A persistently single woman's irrational paranoia that a murderer is after her is explained as a strategy to ignore the fact that we spend a lot of our lives alone, without anybody interested in what we're doing. Another woman avoids the risk of a real relationship by convincing herself for 10 years that her married lover will leave his wife. And nothing less than the awareness of mortality is at stake as a father estranges himself from his children because he can't overcome his resentful feelings that their lives are just beginning. We all know how it is – the longer you tell yourself a lie or repeat a well-worn opinion, the harder it becomes to admit the truth, or to see the real story. These admissions that Grosz must coax from his patients do not come easily.

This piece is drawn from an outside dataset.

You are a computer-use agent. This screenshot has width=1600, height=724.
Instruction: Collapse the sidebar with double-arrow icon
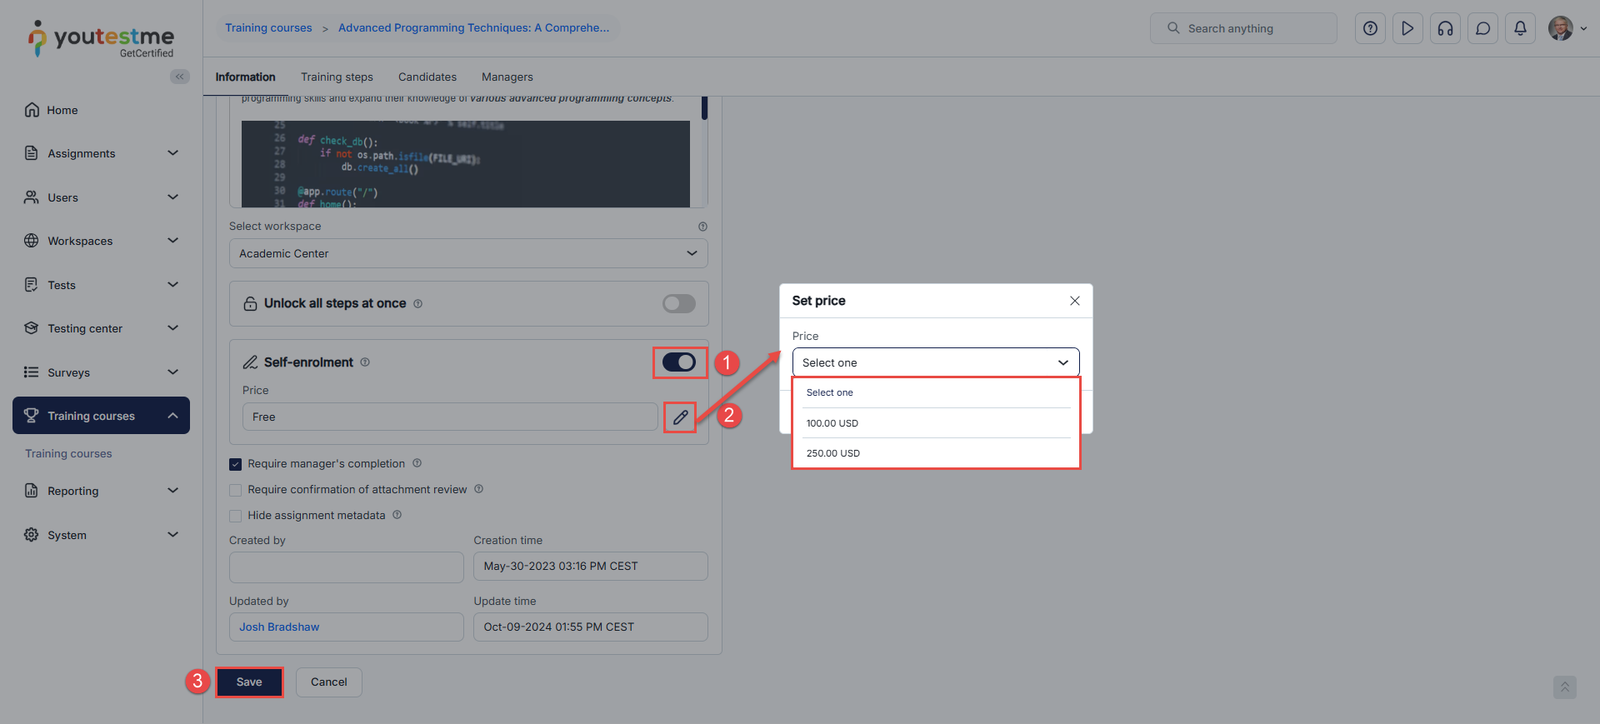pyautogui.click(x=180, y=77)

Interestingly, the most heart-rending story in the book shows how the doctor can be as complicit as the patient in that reluctance. A nine-year-old boy named Thomas sees Grosz after being expelled from school for uttering death threats. In his sessions, the boy tries out a variety of insults toward Grosz until he finds what peeves his doctor the most – spitting in his face. Over the course of months, Grosz becomes increasingly irritated and angry before it dawns on him that this dynamic is a ruse playing out between them to avoid either facing a tough reality. "My brain's broken, stupid," the boy finally says. "Looking back, it is clear now that Thomas and I were at an impasse because neither of us could bear the thought that he was irreparably damaged," Grosz writes. It's an extreme case, but stands in for all the times when we go to great lengths to avoid admitting the ways in which we are broken or bruised.
Thomas's story isn't the only insight Grosz gives into the therapeutic process itself. Even people who are already in therapy may learn a little something about what's going on in their shrink's notebook. Illustrating the concept of transference – that we recreate the troubling dynamics of our lives in the therapy office in order to finally know them – Grosz points out that a pathological liar's therapy cannot really begin until the client starts lying to his doctor. In another chapter, he shares that his own girlfriend's infidelity makes it hard for him to tell whether one of his patients is investigating her husband's suspicious behaviour enough, or if the doctor is just reading his own regrets into her life.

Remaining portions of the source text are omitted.